» **Problem to solve**:
Copy everything from "You are a GUI" down to "This screenshot has height=505, width=700.", swapping "click action" for "tap action" and keeping all else the same.
[Material provided start]
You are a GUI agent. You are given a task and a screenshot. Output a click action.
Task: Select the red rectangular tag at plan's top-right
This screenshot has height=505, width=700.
[Material provided end]
[Material provided start]
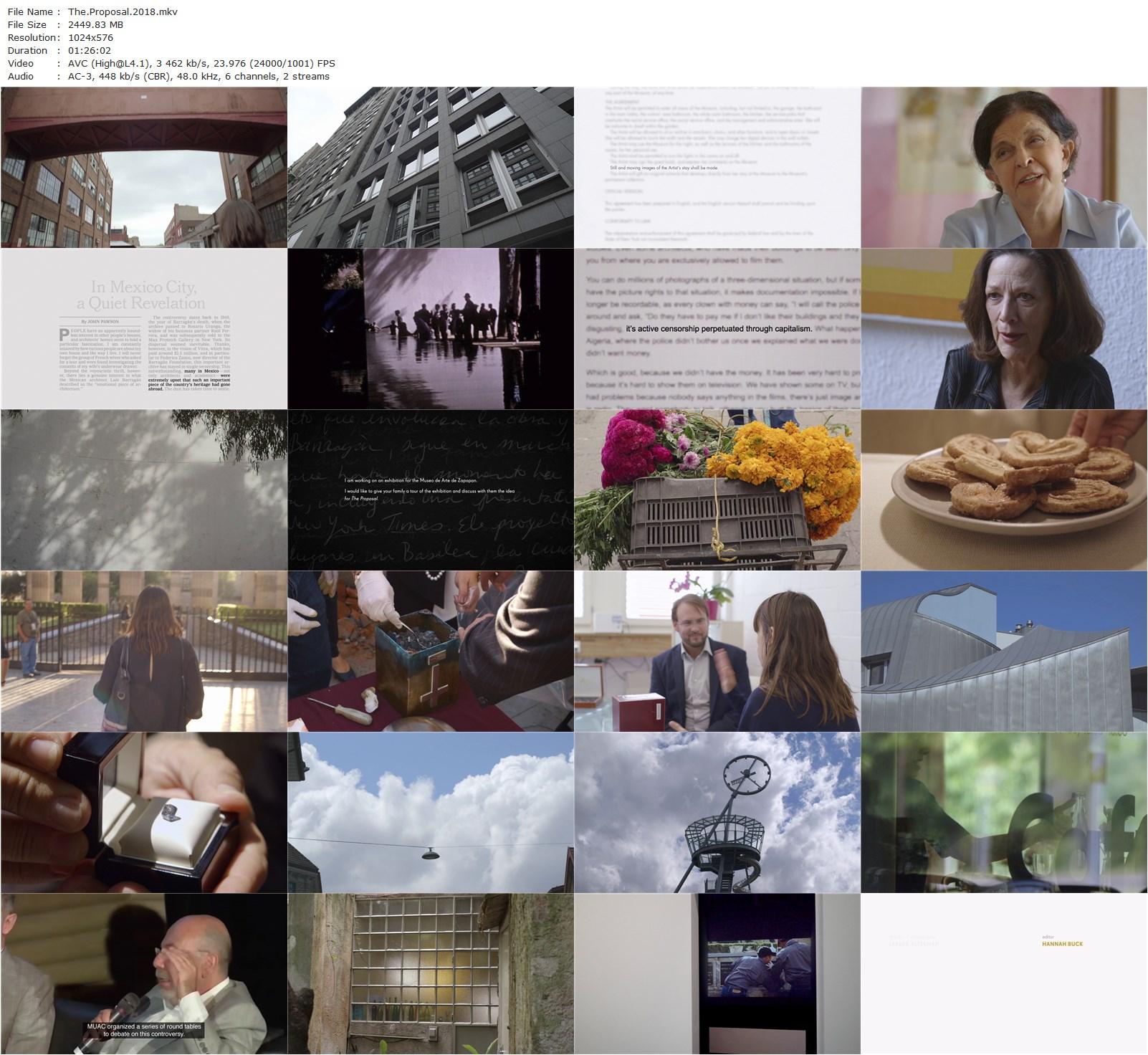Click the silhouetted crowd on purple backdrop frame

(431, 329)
[Material provided end]
» **Output of the task**:
You are a GUI agent. You are given a task and a screenshot. Output a tap action.
Task: Select the red rectangular tag at plan's top-right
This screenshot has height=505, width=700.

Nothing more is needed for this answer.